● Exercise objective
Everything from the line holding "The width and" to the end of the listing below should be copied exactly, line for line, minus the pictures.

● Given data
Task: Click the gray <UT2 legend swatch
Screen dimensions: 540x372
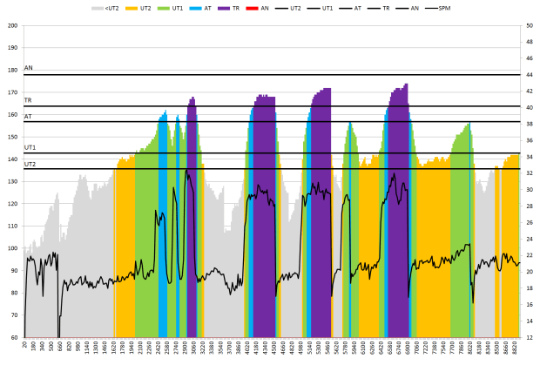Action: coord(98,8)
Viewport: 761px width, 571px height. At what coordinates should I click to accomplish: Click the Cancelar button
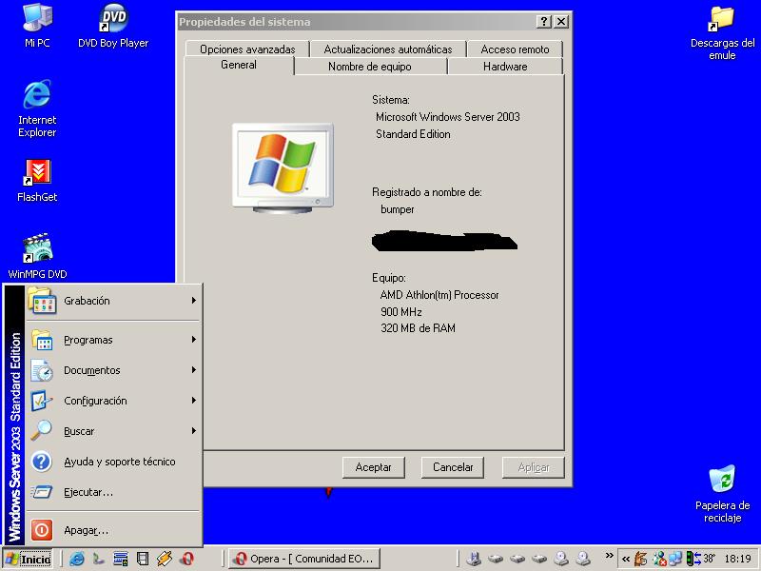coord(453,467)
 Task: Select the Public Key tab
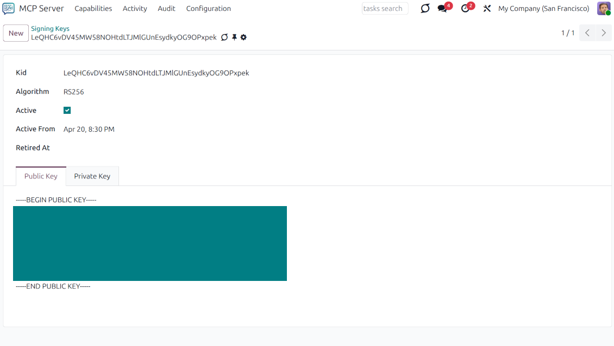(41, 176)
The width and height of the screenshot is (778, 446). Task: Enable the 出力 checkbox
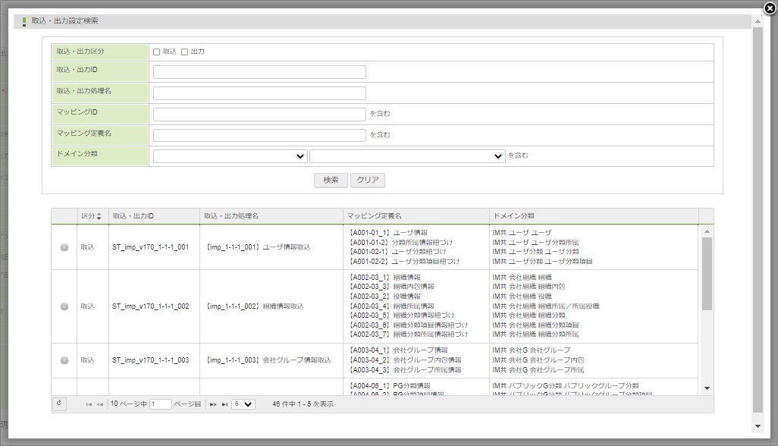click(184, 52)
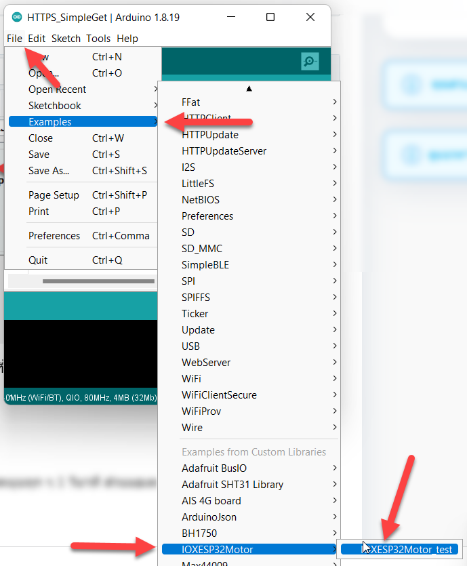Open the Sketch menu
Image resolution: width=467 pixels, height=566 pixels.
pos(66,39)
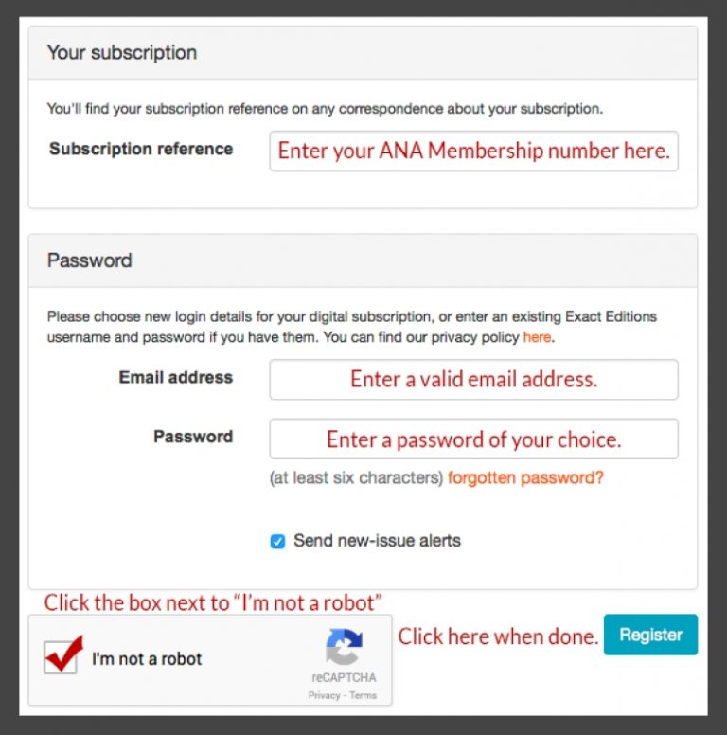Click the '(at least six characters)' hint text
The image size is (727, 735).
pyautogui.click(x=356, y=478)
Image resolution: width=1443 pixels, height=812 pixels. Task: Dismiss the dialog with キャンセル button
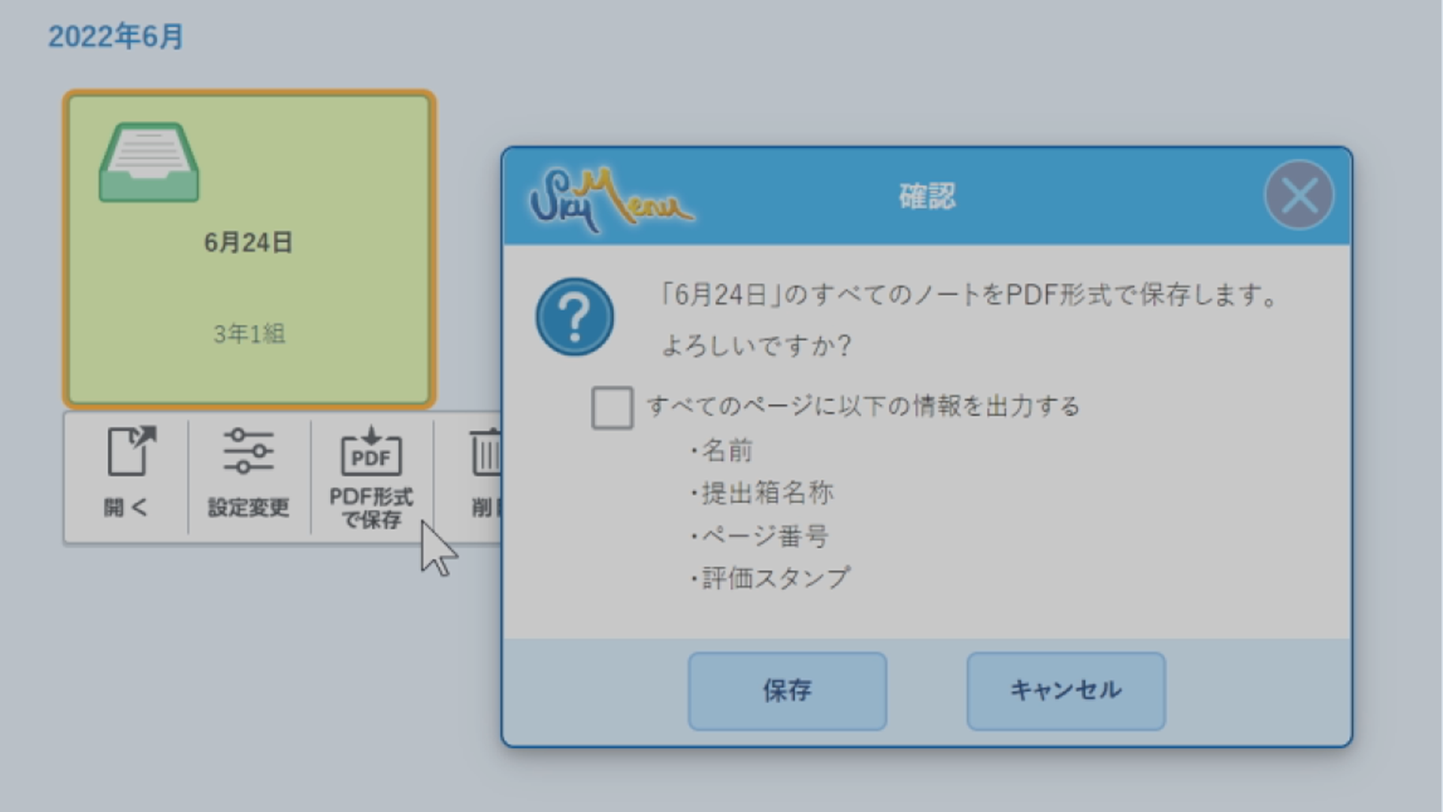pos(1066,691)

● Your solution
The width and height of the screenshot is (778, 446). Task: Enable the 出力 checkbox
click(184, 52)
Open the Sketch menu
Image resolution: width=467 pixels, height=566 pixels.
pos(66,39)
Click the '(at least six characters)' hint text
The image size is (727, 735).
pyautogui.click(x=356, y=478)
Image resolution: width=1443 pixels, height=812 pixels. Task: Dismiss the dialog with キャンセル button
pos(1066,691)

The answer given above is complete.